The weeks leading up to these fateful days present many opportunities for reflection. How might I have wronged others this past year? Did I make oaths I did not intend to keep? Have I committed acts of charity, and did I remember to keep the tax-deductible receipts?

I have always secretly enjoyed tax season. Having filed as an independent for some years now, my process has accrued its own codified sacred rituals. I imagine them as if given to me by God, passed down on 1099 tablets of stone.

  1. Thou shalt ask for for a record of all thy purchases. Thou shalt inscribe a sacred label at the top of each receipt so that thou wilt remember wherefore the item was acquired. Thou shalt fold thy receipts in half and store them in the pocket of thy wallet. When the receipts number five, thou shalt remove them from thy wallet and place them in the sacred magazine rack that sits to the right of thy desk, facing Jerusalem. When thou hast made a purchase online, thou shalt file thy digital record, as received through thy sacred Gmail, in the folder marked ‘receipt.

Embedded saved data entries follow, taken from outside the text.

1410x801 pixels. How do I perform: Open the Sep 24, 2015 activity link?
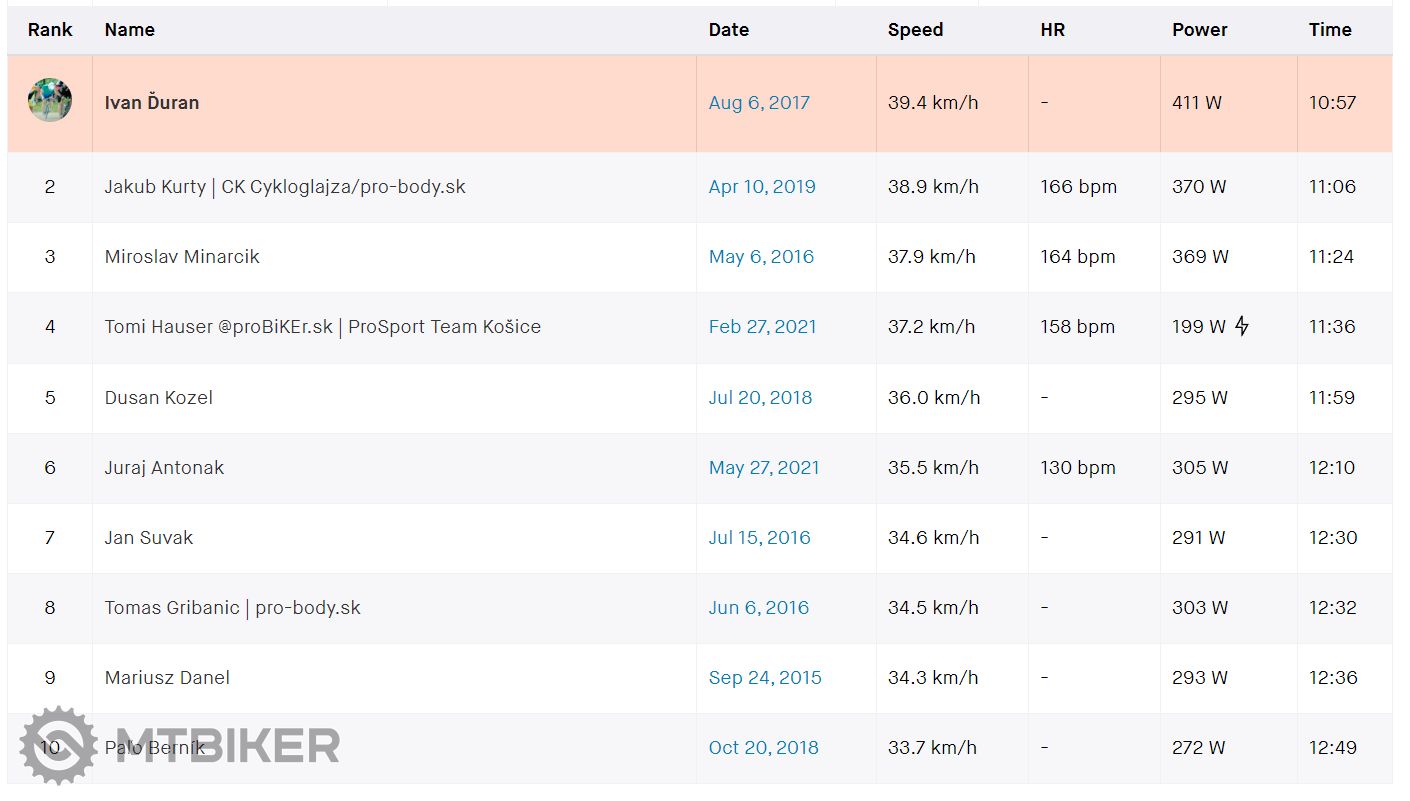[x=765, y=678]
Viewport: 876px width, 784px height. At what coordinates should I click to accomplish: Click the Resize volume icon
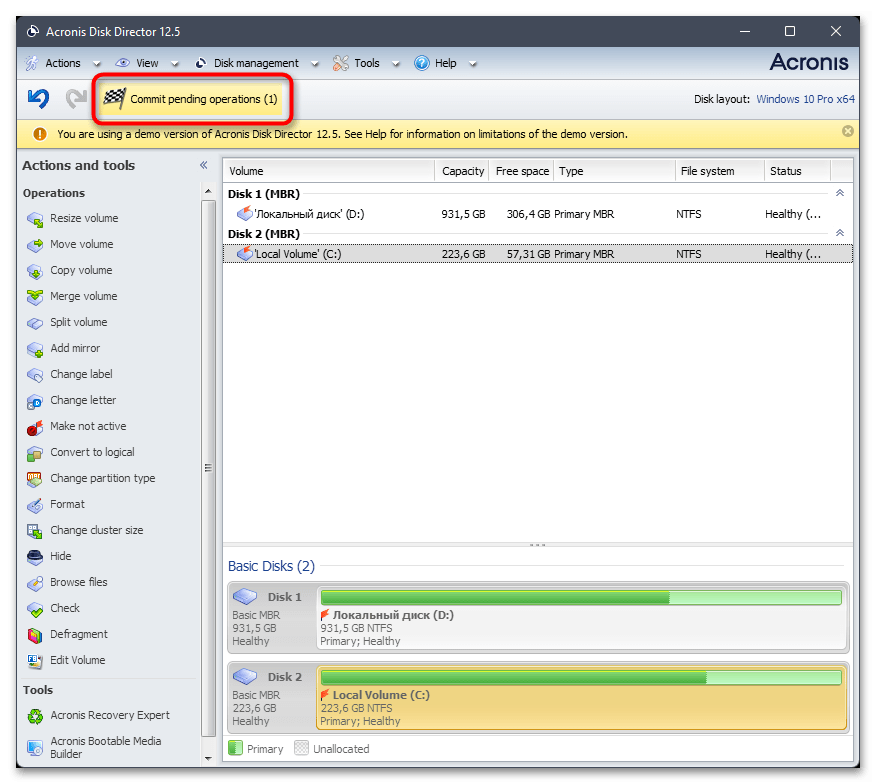click(34, 218)
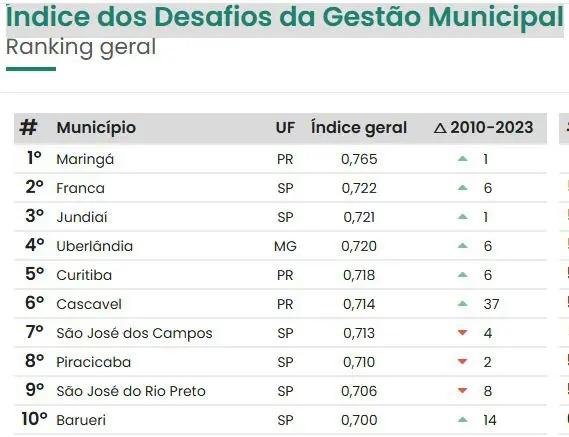Select the Jundiaí municipality name
The height and width of the screenshot is (437, 569).
(x=82, y=217)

  2. All through the year, thou shalt sift through thy mail and gather unto thy bosom envelopes that measure not standard #10, but yeah, larger, even to the extent of one cubit or more. Thou shalt place the envelopes in thy magazine rack.
  3. Thou shalt email thy Kohen, the accountant, no later than February 28 in order to schedule thy appointment of atonement. If thou dost not email by February 28, thou shalt risk atoning at a time inconvenient to thyself. For remember that thy Kohen is a very busy man, and tis his season of utmost busy-ness. Yeah, remember thy accountant and observe his season or thou shalt suffer great losses at the closing of the Treasury Gates, April 15.

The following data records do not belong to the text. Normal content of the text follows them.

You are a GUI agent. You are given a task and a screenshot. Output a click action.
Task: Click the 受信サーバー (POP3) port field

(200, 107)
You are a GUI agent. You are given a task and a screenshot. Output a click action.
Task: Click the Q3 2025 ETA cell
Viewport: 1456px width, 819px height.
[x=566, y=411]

  4. In the week preceding thy appointment, thou shalt sit on thy bed and pull the covers down, so that nay but the fitted sheet tis showing. Upon thy fitted sheet thou shalt sit, and before ye thou shalt arrange the sacred envelopes. Each envelope thou wilt mark in darkest ink of Sharpie, and number all of thy categories of spending. Yeah, from A to Z thou shalt label them according to the costs thou hast accrued from thy honest business dealings. Thou shalt collect thy records inside the envelope that best defines their purpose according to thy honest business.

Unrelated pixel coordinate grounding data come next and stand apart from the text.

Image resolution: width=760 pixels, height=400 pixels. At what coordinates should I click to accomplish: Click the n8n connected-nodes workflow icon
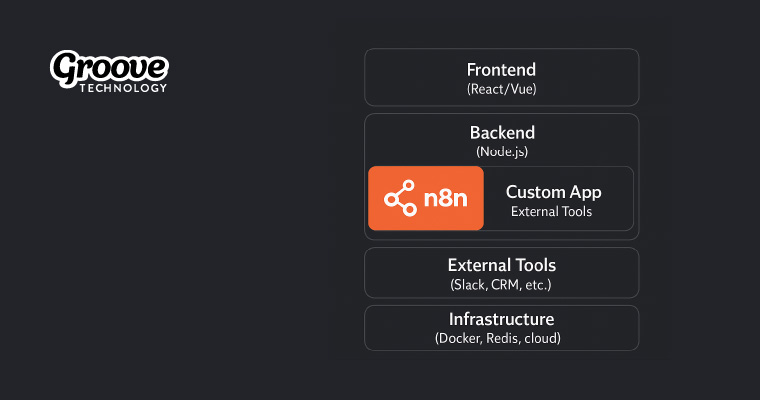[401, 198]
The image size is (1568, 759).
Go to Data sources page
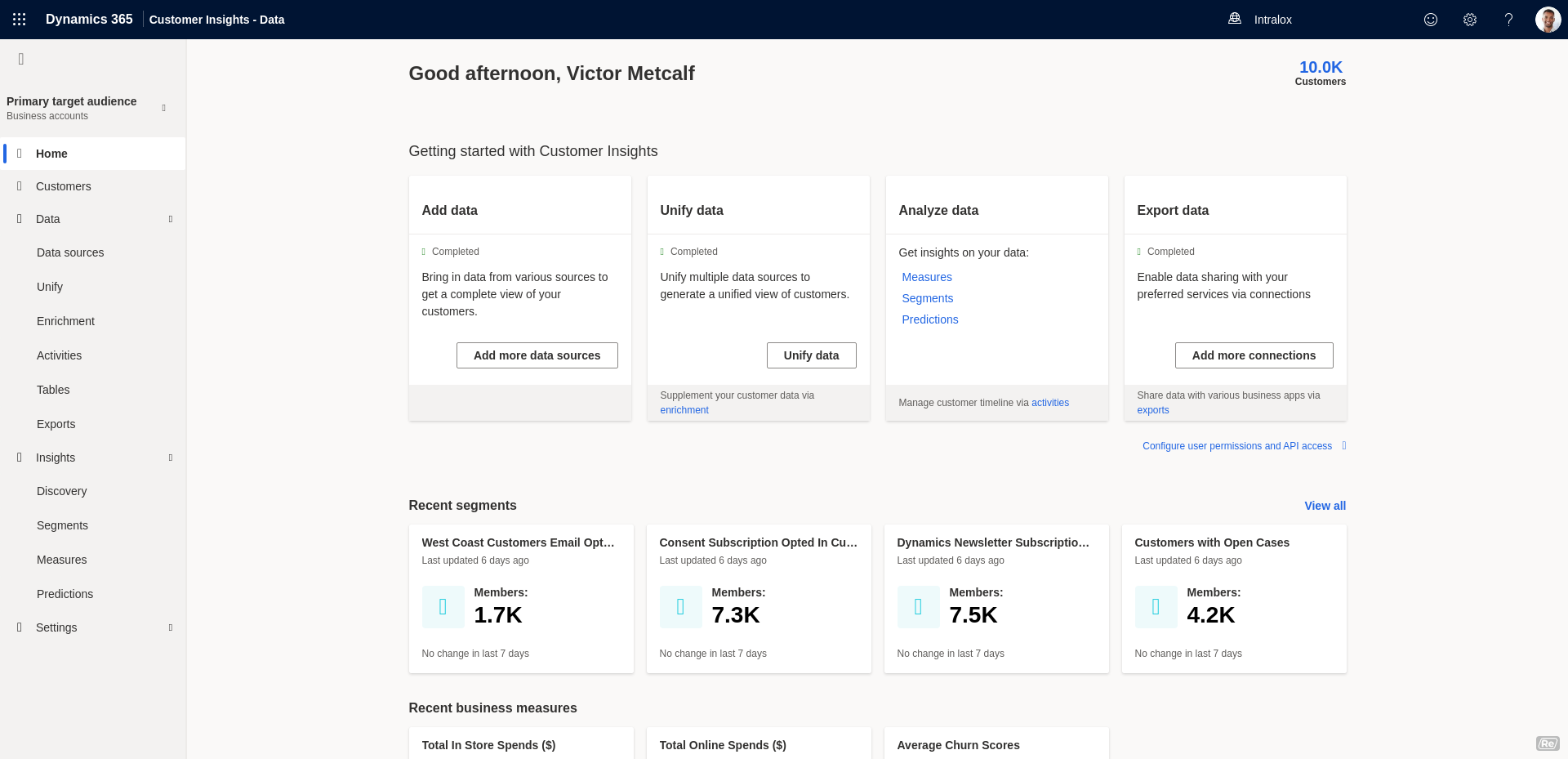(x=70, y=252)
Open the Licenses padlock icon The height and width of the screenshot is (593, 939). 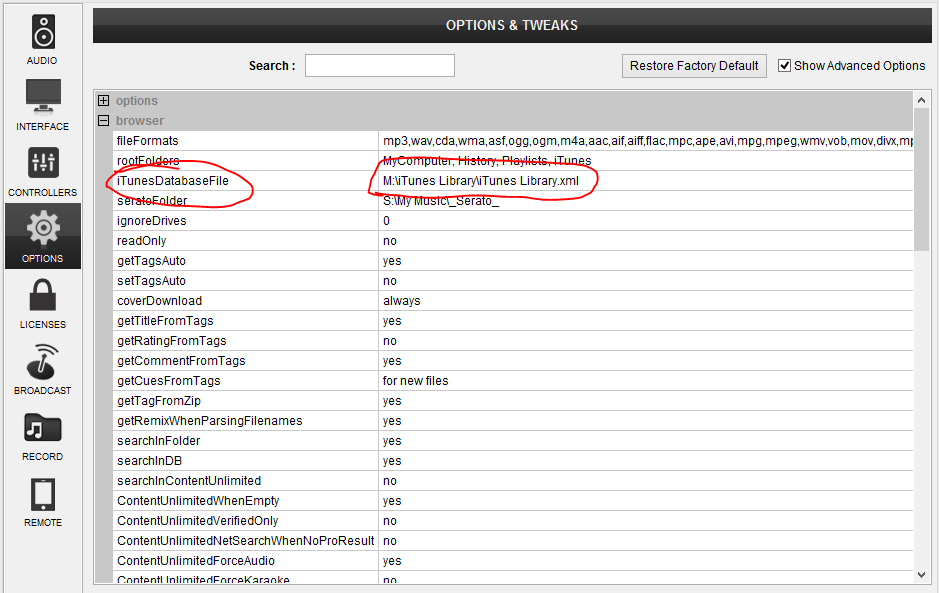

  5. Whilst thou art organizing thy sacred records of purchase upon thy fitted sheet, thou shalt raise thy voice in sacred song to the Creator of Roads, Municipal Water and Public Schools. Thou knowst how the sound of musical theater are pleasing to the Lord, and thus ye may sing Rodgers and Hammerstein, Miss Saigon, or selections from My Fair Lady. Thou mayst also listen to National Public Radio, but only if thou hast also a receipt of contribution to thy local station.
  6. Thou shalt collect also thy sacred forms numbering W2 and 1099. Thou shalt pay special attention to thy 1099s, for through them your labor hast not yet been accounted unto Me. Mine eye shall not look kindly upon he who conceals his utmost income from Me. Thou shalt also collect thy forms bearing witness to interest paid on student loans, and losses according to thy properties and mortgages. Yeah, do not forget these nor other forms relevant to thy judgment, or thou shalt witness first hand the wrath of mine IRS audit.
  7. Take thee thy envelopes and open the sacred Excel spreadsheet that thy forefathers brought forth from Egypt. Forsake not the Excel spreadsheet, for thine technology I giveth and taketh away. Enter ye every total that appeareth on thy receipts, each in columns according to its envelope. Thou shalt honor each column according to its contents, and bless it =(sum). Thus shalt ye add thy totals, each according to its column. And for the column which thou callest “business meals,” thou shalt cleave thy total in twain for that is the number accountable to The Lord.
  8. As the midnight oil burneth within My eternal lamps, yeah even though thy holy appointment doth loom in mere hours and thy Kohen awaiteth with gleaming ephod and calculator, thou shalt remember thy records stored in thy Gmail and account for them in the spreadsheet of affliction. Even as the cock doth crow to greet the morning, and the coffee doth drip behind thy bodega counter, thou shalt examine even thy checkbook, and remember its numbers within the accorded columns. When thou hast accounted all that thee hast earned and spent, print thee thy spreadsheet and collect its pages with My most holy forms and records. Prepare thee also thy checkbook and credit cards; through these wilt thou present thy penitent offerings, yeah even unto a great amount, equal to the purchasing of one hundred lattes. This atonement must ye give unto the Lord.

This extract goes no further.